DATASET:
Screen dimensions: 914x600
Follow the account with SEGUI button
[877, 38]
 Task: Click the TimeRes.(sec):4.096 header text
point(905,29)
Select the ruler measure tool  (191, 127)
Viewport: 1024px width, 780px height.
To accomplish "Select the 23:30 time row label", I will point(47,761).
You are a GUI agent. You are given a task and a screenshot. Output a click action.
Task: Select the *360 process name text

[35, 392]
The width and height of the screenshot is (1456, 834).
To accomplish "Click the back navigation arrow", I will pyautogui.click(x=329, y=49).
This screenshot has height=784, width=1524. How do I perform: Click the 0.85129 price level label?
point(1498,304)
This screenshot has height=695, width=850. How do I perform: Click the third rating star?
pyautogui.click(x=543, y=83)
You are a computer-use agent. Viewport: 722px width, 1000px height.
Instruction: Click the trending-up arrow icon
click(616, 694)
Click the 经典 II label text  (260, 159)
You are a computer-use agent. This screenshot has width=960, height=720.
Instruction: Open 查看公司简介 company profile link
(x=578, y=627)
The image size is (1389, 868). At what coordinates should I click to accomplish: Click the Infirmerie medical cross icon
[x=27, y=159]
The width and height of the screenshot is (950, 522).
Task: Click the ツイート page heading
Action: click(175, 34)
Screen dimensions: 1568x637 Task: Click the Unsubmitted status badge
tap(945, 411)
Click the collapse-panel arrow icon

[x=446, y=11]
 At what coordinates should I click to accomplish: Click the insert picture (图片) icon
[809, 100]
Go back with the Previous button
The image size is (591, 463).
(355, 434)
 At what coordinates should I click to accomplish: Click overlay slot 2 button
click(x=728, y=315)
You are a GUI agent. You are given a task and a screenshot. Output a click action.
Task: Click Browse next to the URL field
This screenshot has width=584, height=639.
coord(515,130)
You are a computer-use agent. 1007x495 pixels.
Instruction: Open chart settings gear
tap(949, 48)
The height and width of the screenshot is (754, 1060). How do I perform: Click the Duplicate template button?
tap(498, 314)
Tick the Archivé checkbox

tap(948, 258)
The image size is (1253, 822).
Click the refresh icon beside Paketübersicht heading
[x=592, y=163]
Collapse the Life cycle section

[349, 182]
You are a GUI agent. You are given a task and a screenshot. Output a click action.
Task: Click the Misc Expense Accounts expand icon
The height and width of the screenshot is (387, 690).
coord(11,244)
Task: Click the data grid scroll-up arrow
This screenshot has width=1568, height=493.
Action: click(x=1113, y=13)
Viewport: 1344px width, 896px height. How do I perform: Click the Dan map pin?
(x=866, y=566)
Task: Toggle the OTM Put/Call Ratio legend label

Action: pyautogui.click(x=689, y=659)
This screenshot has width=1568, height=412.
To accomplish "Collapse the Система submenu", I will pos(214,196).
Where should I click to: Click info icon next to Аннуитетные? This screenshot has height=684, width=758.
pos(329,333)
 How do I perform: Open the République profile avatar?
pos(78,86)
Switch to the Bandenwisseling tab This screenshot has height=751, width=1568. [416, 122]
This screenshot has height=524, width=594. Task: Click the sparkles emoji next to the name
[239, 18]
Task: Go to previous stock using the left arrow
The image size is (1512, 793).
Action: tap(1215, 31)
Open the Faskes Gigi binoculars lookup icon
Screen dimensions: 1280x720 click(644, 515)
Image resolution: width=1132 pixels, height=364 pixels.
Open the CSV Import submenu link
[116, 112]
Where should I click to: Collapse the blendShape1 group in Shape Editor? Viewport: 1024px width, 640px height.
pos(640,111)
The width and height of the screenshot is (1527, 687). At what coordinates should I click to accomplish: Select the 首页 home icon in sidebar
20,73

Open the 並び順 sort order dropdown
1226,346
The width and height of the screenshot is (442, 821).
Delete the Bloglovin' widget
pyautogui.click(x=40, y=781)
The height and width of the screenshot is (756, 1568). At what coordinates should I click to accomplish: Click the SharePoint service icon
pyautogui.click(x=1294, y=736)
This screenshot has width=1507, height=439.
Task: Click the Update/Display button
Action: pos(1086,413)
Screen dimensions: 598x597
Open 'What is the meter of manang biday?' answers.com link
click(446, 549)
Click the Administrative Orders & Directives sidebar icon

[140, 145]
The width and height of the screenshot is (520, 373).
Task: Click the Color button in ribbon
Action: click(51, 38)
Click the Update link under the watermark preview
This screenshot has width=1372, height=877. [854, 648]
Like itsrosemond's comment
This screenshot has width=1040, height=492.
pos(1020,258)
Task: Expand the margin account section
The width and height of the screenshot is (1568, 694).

AIM OF THE TASK: Which lines run from the one holding "Where should I click to: Click" through the end of the data? Write them out exactly, ends included, and add nothing.

SOLUTION TO THE EXERCISE:
Where should I click to: Click info icon next to Аннуитетные? This screenshot has height=684, width=758.
pos(329,333)
 How do I perform: Open the République profile avatar?
pos(78,86)
Switch to the Bandenwisseling tab This screenshot has height=751, width=1568. [416, 122]
This screenshot has height=524, width=594. Task: Click the sparkles emoji next to the name
[239, 18]
Task: Go to previous stock using the left arrow
The image size is (1512, 793).
Action: tap(1215, 31)
Open the Faskes Gigi binoculars lookup icon
Screen dimensions: 1280x720 click(644, 515)
Image resolution: width=1132 pixels, height=364 pixels.
Open the CSV Import submenu link
[116, 112]
Where should I click to: Collapse the blendShape1 group in Shape Editor? Viewport: 1024px width, 640px height.
pos(640,111)
The width and height of the screenshot is (1527, 687). At what coordinates should I click to accomplish: Select the 首页 home icon in sidebar
20,73

Open the 並び順 sort order dropdown
1226,346
The width and height of the screenshot is (442, 821).
Delete the Bloglovin' widget
pyautogui.click(x=40, y=781)
The height and width of the screenshot is (756, 1568). At what coordinates should I click to accomplish: Click the SharePoint service icon
pyautogui.click(x=1294, y=736)
This screenshot has width=1507, height=439.
Task: Click the Update/Display button
Action: pos(1086,413)
Screen dimensions: 598x597
Open 'What is the meter of manang biday?' answers.com link
click(446, 549)
Click the Administrative Orders & Directives sidebar icon

[140, 145]
The width and height of the screenshot is (520, 373).
Task: Click the Color button in ribbon
Action: click(51, 38)
Click the Update link under the watermark preview
This screenshot has width=1372, height=877. [854, 648]
Like itsrosemond's comment
This screenshot has width=1040, height=492.
pos(1020,258)
Task: Expand the margin account section
The width and height of the screenshot is (1568, 694).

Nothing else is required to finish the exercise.